Circuitbenders Forum

Circuitbenders Forum => Parts, Components, Unbent machines & Junk => Topic started by: Dylan on August 01, 2009, 02:45:45 AM

Title: Potentionmeter question.
Post by: Dylan on August 01, 2009, 02:45:45 AM

So, I have a 250K pot and I need a 100K; is there anyway I could throw a few resistors on that to make it 100K? If so, what values?

Title: Re: Potentionmeter question.
Post by: theshame on August 01, 2009, 05:35:05 AM

Yes there is.

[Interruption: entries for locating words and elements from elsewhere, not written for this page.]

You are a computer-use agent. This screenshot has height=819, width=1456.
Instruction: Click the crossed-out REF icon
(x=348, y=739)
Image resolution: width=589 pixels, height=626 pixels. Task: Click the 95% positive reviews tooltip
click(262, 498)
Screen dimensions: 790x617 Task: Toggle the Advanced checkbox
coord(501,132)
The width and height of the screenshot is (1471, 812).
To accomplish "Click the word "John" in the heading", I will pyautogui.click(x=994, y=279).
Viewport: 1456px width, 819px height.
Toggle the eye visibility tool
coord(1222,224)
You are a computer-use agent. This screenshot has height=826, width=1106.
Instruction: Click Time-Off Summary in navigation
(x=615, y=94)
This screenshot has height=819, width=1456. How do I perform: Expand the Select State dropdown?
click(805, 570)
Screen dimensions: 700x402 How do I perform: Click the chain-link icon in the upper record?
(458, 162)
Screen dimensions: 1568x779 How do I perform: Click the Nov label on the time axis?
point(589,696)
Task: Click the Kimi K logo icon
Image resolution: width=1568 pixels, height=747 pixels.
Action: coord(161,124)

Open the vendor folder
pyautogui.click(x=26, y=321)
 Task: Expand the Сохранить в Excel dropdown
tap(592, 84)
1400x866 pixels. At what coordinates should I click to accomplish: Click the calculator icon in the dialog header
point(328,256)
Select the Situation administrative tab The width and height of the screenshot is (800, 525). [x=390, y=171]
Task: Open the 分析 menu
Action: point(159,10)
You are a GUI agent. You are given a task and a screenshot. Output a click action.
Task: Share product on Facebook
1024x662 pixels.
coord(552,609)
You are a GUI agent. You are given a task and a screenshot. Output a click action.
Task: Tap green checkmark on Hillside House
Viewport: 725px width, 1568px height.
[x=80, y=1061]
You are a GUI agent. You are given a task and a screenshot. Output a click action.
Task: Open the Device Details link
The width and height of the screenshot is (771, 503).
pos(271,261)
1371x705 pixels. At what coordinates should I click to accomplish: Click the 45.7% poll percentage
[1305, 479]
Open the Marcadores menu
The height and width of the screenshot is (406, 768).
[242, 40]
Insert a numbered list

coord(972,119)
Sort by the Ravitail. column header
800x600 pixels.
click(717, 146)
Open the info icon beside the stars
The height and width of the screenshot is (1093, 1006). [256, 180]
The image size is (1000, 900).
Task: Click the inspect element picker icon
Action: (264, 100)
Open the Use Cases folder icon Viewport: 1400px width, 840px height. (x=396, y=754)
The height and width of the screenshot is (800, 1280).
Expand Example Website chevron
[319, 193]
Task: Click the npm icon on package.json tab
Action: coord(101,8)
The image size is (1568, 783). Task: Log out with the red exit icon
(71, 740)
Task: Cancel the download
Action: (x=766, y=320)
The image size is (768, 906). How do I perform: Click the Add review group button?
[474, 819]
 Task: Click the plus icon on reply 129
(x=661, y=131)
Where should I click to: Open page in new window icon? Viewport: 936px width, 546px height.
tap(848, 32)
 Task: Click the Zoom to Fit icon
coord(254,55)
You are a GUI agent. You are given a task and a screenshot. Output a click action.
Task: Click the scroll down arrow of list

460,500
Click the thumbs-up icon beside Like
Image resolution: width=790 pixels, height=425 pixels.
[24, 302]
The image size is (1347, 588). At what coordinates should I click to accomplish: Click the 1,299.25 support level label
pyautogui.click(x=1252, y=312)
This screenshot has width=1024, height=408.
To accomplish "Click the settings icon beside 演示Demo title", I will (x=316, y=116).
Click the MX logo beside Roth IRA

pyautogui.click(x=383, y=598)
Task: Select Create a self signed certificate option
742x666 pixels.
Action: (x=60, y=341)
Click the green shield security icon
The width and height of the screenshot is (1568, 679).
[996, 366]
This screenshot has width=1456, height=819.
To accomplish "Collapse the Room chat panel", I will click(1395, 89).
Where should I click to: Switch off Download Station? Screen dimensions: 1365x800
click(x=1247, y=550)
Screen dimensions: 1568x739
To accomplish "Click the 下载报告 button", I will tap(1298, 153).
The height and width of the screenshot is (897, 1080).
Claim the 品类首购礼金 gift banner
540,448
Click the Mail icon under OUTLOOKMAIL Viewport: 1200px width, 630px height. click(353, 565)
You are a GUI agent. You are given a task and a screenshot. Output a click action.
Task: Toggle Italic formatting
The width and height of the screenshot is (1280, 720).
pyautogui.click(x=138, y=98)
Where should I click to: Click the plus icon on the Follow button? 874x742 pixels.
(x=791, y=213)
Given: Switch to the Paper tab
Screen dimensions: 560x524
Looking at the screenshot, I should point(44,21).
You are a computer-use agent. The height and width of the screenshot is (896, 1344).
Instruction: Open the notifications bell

Adding a resistor in parallel will lower the resistance of the potentiometer circuit.

Using: R-total = (R1*R2)/(R1+R2) you get the following:

100K = (250K*R2)/(250K+R2)

R2 ~ 167K

Of course you will probably need to use a few more common value resistors that add up to 167K in series.

Feeling extra bored so I made you a diagram.

(http://imgur.com/aPgov.png)

Title: Re: Potentionmeter question.
Post by: Gordonjcp on August 01, 2009, 01:37:18 PM

That will *kind of* work, but will make the control law pretty non-linear.

If the 250k pot is wired as a potential divider rather than just a variable resistor, its value might not matter much.  If it *is* wired as a variable resistor, it might just give you a useful range that's all up one end, or it might make things even better.  Without seeing the circuit it's hard to tell.